アンコールでは、この時はまだリリース前だったソロ曲「レプリカント(絶滅危惧種) 」が披露され、続いて演奏された「澄み渡る空、その向こうに僕が見たもの。」は、ハートカクテルさんの撮影した映像がYouTubeにアップされている。

そして、最後を飾ったのが「小さなひかり。」だった(この曲については、渋谷WWWでの sayuras ライブの前日に紹介する予定)。こちらは idm ym さんの撮影。


どの動画を見ても、やはり、sayuras 楽器隊の演奏力がすごい。ちさこさんが、この3人の演奏と共にこれからも歌っていきたい、と思ってバンド結成を申し出た気持ちがわかる。

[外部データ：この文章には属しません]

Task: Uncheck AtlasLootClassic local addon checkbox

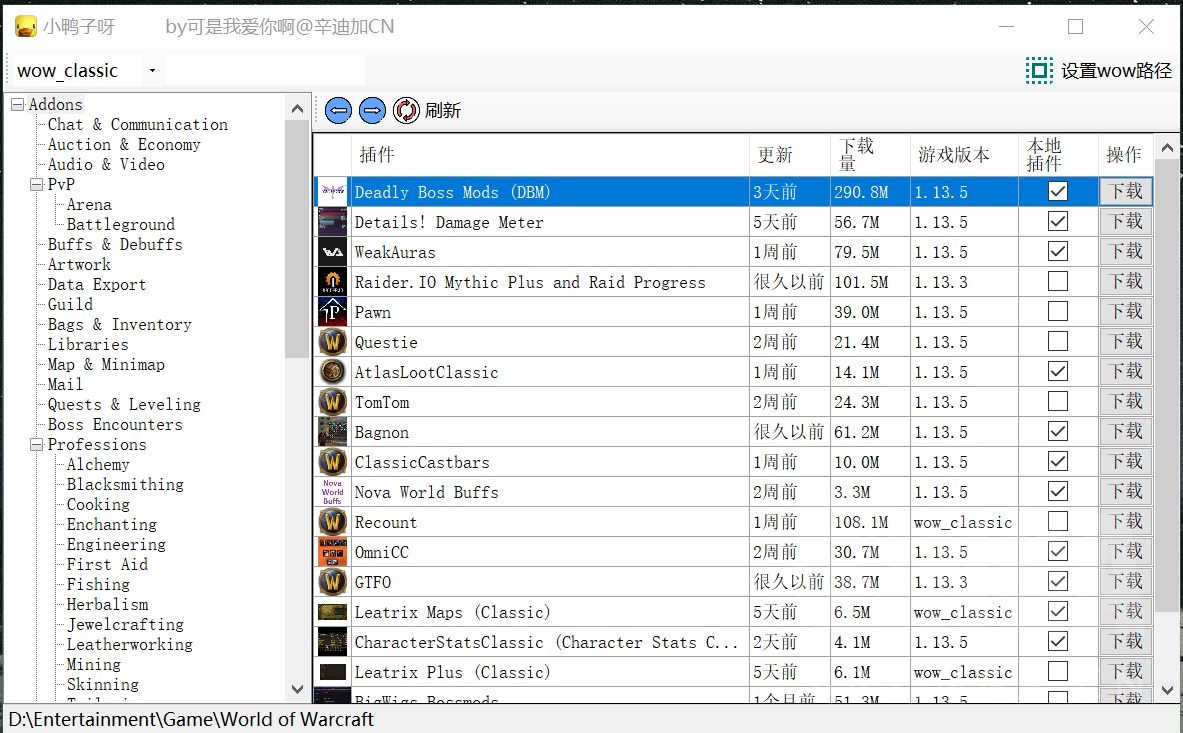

そうして結成に至ったバンド、sayuras の次のライブが、ソールドアウト間近。そのことを伝える、ちさこさんの今日のインスタ投稿では、sayuras の 2nd シングル「RTA」の個人リハーサル模様をアップしている。

会場となる渋谷WWWは音響が良い事でも知られているようなので、京都から足を運んで見にいく私は、楽しみで仕方がない。

sayuras 渋谷WWW ワンマンライブ(イープラス / ローチケ)まであと8日

注:トップ画像は、この下北沢Shelterでのライブのアンコールシーン。撮影はヤスカワショウマさん(リアルサウンド2022年5月31日の記事より)

この記事が気に入ったらサポートをしてみませんか?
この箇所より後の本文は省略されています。